*Directive*. Reproduce without changes the lines between the one holding "You are a computer-use agent. This" and the one holding "pyautogui.click(x=9, y=170)", inclusive.
>> Begin Information given
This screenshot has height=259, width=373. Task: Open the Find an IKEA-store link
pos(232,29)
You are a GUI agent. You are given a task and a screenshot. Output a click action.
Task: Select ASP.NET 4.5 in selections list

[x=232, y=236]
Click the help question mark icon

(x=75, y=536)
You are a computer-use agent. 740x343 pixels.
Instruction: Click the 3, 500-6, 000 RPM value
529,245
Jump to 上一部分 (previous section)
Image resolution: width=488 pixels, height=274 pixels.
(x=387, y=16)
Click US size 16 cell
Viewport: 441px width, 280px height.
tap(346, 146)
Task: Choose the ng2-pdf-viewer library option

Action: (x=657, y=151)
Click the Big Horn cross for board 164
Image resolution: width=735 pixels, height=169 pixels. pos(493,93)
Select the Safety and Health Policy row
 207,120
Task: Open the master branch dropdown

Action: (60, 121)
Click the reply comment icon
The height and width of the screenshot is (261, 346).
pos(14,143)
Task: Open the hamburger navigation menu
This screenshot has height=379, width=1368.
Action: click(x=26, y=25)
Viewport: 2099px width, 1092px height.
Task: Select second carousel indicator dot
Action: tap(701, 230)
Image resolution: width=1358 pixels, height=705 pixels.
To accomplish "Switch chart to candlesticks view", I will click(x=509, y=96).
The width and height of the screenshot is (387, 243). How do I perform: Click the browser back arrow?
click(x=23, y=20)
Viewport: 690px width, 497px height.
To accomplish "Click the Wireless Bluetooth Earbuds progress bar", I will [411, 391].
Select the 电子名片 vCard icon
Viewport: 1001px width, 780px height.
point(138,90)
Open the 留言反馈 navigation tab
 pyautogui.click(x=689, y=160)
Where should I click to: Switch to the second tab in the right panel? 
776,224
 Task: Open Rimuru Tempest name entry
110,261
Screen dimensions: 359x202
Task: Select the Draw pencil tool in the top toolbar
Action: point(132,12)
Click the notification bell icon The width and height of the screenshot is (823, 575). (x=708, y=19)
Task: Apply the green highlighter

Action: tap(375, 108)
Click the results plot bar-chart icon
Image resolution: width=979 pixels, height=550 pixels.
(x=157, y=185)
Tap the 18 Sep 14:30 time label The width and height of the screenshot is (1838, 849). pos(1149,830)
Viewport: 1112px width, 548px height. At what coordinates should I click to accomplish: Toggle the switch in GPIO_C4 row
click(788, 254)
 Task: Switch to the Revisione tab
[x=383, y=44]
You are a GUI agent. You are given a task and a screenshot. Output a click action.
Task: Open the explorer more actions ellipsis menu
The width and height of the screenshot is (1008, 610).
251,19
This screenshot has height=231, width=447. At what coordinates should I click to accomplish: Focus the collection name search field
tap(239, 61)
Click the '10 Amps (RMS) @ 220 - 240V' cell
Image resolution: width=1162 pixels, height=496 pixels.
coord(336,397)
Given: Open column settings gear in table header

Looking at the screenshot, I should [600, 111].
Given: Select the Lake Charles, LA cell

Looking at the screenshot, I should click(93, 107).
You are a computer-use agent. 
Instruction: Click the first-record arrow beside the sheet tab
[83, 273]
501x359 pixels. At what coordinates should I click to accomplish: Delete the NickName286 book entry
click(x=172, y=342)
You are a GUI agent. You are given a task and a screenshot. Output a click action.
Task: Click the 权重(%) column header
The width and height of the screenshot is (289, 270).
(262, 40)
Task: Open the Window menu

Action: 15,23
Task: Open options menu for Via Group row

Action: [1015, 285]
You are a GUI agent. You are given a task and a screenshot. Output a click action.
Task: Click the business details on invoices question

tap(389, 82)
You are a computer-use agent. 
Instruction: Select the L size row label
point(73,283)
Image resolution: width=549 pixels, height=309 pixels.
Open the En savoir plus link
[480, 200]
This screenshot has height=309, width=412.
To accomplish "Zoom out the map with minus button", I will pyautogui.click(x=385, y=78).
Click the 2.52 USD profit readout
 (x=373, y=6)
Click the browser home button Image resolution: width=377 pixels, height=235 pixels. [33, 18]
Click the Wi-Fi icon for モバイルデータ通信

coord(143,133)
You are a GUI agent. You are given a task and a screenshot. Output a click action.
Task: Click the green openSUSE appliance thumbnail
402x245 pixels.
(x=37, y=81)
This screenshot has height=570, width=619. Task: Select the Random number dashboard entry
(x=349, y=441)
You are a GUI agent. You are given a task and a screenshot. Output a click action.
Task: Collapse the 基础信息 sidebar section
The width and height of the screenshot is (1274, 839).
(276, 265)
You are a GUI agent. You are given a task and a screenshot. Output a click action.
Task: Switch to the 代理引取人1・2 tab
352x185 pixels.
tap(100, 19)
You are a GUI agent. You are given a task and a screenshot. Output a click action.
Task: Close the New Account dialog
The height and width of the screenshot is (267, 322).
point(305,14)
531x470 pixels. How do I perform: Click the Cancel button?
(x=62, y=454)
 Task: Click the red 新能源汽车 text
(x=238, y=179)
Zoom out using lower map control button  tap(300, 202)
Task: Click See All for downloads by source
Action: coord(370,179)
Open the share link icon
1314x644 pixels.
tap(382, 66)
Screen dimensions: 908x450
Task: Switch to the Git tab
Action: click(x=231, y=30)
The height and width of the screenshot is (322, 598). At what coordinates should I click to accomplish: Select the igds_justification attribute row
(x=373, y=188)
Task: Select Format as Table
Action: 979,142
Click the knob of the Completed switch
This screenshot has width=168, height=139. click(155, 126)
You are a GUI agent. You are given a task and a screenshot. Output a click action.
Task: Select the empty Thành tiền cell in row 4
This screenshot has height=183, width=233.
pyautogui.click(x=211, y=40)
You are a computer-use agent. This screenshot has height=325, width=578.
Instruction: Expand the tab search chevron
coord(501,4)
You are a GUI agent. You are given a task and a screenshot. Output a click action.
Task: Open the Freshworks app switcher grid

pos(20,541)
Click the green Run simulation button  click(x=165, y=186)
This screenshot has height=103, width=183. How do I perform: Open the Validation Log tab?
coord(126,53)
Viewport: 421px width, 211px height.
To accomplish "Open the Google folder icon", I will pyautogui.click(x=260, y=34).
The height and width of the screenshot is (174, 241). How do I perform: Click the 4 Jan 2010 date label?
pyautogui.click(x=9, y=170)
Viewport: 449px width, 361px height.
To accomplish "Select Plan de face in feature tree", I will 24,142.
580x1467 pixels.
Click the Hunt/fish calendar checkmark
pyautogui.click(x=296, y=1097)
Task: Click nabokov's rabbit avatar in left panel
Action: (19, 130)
>> End Information given
*Final result*.
You are a computer-use agent. This screenshot has height=325, width=578.
Instruction: Expand the tab search chevron
coord(501,4)
You are a GUI agent. You are given a task and a screenshot. Output a click action.
Task: Open the Freshworks app switcher grid

pos(20,541)
Click the green Run simulation button  click(x=165, y=186)
This screenshot has height=103, width=183. How do I perform: Open the Validation Log tab?
coord(126,53)
Viewport: 421px width, 211px height.
To accomplish "Open the Google folder icon", I will pyautogui.click(x=260, y=34).
The height and width of the screenshot is (174, 241). How do I perform: Click the 4 Jan 2010 date label?
pyautogui.click(x=9, y=170)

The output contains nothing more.